Groundwater is a resilient resource that is vital for local water supplies and maintaining baseflow in rivers and streams, particularly during low flow periods. Due to global climate change, the occurrence of meteorological drought is increasing in both frequency and severity, causing or amplifying water scarcity events even in areas considered water rich, like Scotland. While groundwater is generally more resilient to drought than surface water sources, the specific impacts on the resilience of the resource is influenced by local hydrogeology, geography, and climate. To evaluate differences in groundwater response between sites and assess vulnerability and resilience at varying timescales, it is important have standardised parameters to evaluate.

The Standardised Groundwater Index (SGI) is a normalisation procedure that can be applied to groundwater level data from observation boreholes to compare drought response more easily between locations. To standardise groundwater data, typical methods use a specific probability distribution which is unlikely to represent variability over large, diverse regions across different seasons or empirical probabilities requiring large sample sizes. Here, in the transformation to standardised units, probability distributions are optimised using Akaike Information Criterion (AIC) to select the most appropriate distribution for each season at each location. Incorporating model fit statistics for each time and site reduces uncertainty in calculations, particularly at the tails of the distribution which is vital for drought studies.

Groundwater storage and memory is evaluated across 33 sites in Scotland through the autocorrelation function of the SGI time series and correlated with Standardised Precipitation Evapotranspiration Index (SPEI) to evaluate the time scale of groundwater drought propagation at each location and better characterise storage properties for aquifers of different lithologies and dominant flow types (e.g. intergranular, fractured). Autocorrelation lengths of less than 5 months are common in the fractured flow systems compared to lag periods of 9 months or greater in more highly transmissive aquifers likely dominated by intergranular flow.

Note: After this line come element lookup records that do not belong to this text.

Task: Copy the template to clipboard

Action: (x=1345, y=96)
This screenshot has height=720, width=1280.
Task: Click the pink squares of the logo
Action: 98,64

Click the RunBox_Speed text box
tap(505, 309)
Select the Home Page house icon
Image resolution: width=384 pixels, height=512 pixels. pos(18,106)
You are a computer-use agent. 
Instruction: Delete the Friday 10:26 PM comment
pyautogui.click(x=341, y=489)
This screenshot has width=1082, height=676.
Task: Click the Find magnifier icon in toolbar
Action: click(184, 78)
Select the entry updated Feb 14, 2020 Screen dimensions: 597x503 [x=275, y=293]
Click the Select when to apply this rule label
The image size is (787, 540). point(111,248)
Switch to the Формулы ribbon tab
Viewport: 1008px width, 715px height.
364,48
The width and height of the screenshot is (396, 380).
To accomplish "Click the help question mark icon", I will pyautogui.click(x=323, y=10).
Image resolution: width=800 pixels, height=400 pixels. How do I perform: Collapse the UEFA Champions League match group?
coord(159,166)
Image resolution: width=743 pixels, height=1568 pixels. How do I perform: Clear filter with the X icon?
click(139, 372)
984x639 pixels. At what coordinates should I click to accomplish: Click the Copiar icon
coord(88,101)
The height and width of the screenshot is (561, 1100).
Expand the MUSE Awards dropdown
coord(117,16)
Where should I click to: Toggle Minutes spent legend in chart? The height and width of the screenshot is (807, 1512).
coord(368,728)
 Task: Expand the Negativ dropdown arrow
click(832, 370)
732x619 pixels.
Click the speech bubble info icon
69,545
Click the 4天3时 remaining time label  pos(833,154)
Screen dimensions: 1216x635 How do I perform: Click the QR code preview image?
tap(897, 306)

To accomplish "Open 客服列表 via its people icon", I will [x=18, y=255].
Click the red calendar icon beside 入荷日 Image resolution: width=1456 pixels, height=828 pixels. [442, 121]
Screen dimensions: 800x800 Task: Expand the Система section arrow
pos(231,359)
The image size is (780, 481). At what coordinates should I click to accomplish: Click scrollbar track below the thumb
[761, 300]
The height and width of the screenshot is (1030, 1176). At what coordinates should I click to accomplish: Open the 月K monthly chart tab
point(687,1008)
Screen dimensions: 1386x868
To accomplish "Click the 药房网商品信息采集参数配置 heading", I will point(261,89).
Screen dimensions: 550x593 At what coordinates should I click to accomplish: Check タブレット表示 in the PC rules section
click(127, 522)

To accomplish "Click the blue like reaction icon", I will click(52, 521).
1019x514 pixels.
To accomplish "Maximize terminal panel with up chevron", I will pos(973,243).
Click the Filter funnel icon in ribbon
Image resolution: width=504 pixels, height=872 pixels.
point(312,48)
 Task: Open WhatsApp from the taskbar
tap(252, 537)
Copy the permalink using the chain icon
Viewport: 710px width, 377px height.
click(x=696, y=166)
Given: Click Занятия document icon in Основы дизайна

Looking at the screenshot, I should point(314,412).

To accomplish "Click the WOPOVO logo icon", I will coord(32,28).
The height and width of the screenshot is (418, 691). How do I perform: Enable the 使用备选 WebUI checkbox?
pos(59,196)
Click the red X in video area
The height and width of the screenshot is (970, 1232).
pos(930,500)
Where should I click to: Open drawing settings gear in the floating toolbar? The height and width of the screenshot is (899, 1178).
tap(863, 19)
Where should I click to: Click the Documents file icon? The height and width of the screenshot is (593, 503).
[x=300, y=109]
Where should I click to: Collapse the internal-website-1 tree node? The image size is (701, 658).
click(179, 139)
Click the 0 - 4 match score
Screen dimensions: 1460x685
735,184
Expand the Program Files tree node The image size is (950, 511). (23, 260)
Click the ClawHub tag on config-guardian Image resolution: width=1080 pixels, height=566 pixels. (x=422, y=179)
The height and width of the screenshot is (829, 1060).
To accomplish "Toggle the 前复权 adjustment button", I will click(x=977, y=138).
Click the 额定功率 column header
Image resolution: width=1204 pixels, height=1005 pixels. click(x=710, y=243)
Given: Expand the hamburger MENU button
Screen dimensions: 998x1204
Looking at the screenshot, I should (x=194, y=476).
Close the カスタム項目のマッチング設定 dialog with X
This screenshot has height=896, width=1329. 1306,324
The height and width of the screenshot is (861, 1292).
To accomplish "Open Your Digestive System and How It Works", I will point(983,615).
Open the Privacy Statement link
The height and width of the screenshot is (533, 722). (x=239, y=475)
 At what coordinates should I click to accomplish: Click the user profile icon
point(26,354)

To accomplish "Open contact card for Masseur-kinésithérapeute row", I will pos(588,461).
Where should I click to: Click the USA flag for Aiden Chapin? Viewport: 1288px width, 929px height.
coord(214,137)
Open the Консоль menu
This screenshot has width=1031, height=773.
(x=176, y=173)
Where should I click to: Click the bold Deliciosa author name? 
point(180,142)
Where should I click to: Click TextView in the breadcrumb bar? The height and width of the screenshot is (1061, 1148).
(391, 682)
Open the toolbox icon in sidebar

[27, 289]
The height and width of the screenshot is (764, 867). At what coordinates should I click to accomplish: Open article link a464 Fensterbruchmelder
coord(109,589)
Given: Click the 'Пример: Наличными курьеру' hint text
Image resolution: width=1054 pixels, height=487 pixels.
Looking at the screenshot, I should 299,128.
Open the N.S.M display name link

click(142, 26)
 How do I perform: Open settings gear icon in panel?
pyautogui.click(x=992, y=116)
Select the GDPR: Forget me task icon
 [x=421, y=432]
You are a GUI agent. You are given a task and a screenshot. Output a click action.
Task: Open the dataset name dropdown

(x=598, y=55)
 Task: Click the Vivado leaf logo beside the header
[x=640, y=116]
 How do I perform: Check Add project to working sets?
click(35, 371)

Hierarchical cluster analysis of the SGI time series provides an added line of evidence to the differential response between hydrogeological units and to identify areas where local changes in geology, structure, or surface water connections could be influencing groundwater response. Characterisation of the groundwater drought response can reveal areas of greater groundwater resilience and provide water managers better metrics to assess the spatiotemporal controls of groundwater drought propagation, along with modelling the timing and magnitude of seasonal groundwater minima.